TASK OBJECTIVE:
Make an exact copy of the records below, leaving every image out.

TASK INPUT:
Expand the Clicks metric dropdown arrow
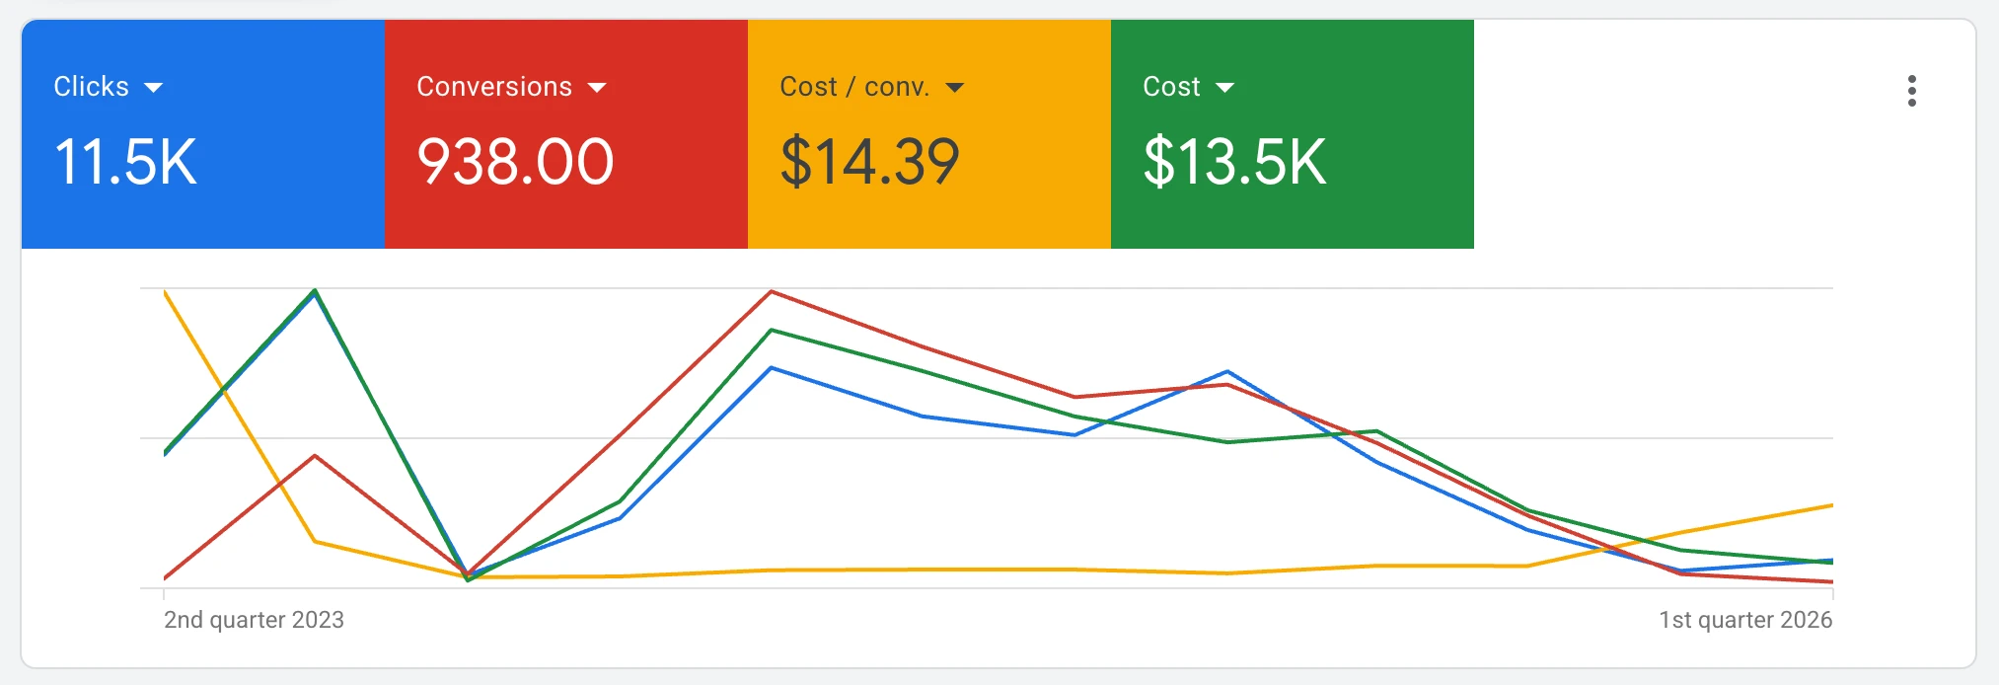The image size is (1999, 685). point(153,88)
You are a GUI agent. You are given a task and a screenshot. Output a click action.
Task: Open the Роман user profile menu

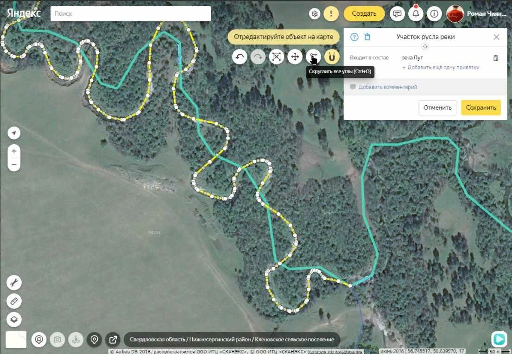click(476, 14)
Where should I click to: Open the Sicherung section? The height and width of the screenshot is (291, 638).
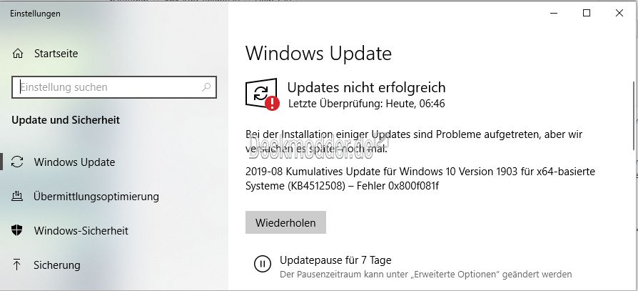[x=57, y=265]
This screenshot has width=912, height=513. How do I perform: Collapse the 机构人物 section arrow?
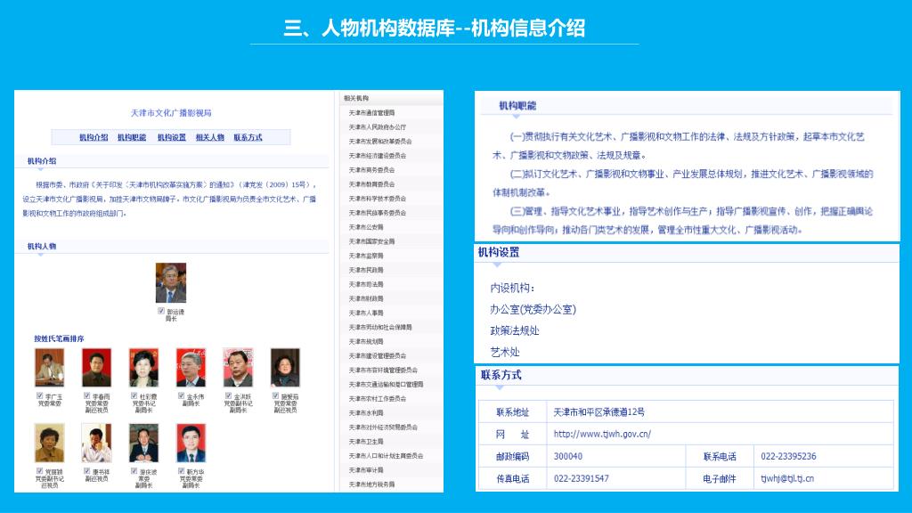point(41,254)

ANSWER BOX:
Expand the Clicks metric dropdown arrow
The image size is (1999, 685). point(153,88)
You are a GUI agent. You are given a task and a screenshot. Output a click action.
Task: Open the Роман user profile menu

click(476, 14)
Where should I click to: Open the Sicherung section? The height and width of the screenshot is (291, 638).
[x=57, y=265]
This screenshot has width=912, height=513. How do I perform: Collapse the 机构人物 section arrow?
point(41,254)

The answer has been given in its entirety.